Born at Staines, Middlesex in England, the son of a successful London barrister, Reginald Grant Watson, and Lucy, née Fuller, a strong-minded woman with an interest in natural history and literature, 'Peter' (as he was called) visited Australia first as a child in 1890, soon after the death of his younger brother. During this visit, to relatives in Tasmania, his father also died. In rather more impoverished circumstances, Grant Watson was educated at Bedales School and Trinity College, Cambridge (B.A., 1909, with first-class honours in natural sciences) after which, at 24, he joined social anthropologist Alfred Brown (later Alfred Radcliffe-Brown) and Daisy Bates on an ethnological expedition in Western Australia. His experiences in the desert country at Southern Cross (near Kalgoorlie) and at Sandstone in the Murchison region, and later at the Aboriginal lock hospitals of Shark Bay, determined him to become a writer.

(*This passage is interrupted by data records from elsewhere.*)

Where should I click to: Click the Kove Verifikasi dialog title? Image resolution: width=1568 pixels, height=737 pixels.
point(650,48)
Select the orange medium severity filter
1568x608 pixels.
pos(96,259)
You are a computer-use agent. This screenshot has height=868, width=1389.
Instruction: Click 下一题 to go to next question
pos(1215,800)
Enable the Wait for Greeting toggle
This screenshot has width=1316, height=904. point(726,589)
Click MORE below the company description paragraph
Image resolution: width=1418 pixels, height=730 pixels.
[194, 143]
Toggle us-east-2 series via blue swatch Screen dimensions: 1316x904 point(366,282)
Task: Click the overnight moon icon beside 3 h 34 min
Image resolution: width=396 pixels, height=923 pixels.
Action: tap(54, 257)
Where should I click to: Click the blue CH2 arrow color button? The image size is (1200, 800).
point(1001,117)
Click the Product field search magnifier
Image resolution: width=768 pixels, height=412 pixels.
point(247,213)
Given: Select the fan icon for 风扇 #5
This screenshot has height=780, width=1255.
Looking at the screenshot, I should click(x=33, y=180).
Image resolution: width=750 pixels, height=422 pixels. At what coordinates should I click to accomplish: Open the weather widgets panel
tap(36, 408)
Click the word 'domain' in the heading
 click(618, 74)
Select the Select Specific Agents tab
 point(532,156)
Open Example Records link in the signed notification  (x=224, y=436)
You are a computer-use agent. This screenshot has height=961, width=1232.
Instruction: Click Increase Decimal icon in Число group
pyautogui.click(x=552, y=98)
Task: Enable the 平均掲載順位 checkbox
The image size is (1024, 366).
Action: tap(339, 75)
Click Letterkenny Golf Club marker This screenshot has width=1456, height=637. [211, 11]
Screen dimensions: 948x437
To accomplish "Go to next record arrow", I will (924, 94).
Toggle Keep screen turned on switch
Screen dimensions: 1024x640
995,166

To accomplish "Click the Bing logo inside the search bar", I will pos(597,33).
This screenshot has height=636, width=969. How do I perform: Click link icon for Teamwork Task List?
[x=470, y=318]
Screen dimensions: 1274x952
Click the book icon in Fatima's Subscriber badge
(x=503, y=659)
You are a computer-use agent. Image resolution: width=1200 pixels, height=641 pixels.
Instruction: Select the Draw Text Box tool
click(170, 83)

After further travels in Fiji, Canada and Ceylon he enlisted in the British Army but after a mental breakdown was seconded to perform biological research with parasitologist Clifford Dobell the Burroughs-Wellcome laboratory for tropical diseases in London. Later he taught officer cadets at a private college in Storrington.

On 17 July 1919 at Hampstead registry office he married Katharine Hannay.

During his writing career, by nature restless, he moved between a succession of homes in the English countryside and the expatriate colonies of pre-war Florence and Paris; through Bohemian London and prohibition New York, to Palestine and the Arctic Circle, while navigating friendships with writers Joseph Conrad, Gertrude Stein, Havelock Ellis, D.H. Lawrence; poets Rupert Brooke, Edward Thomas and Ferenc Békássy, the psychologist Helton Godwin Baynes, Geoffrey Keynes, Mabel Dodge Luhan, naturalist Frank Fraser Darling, and—in later life—Owen Barfield and Carl Jung.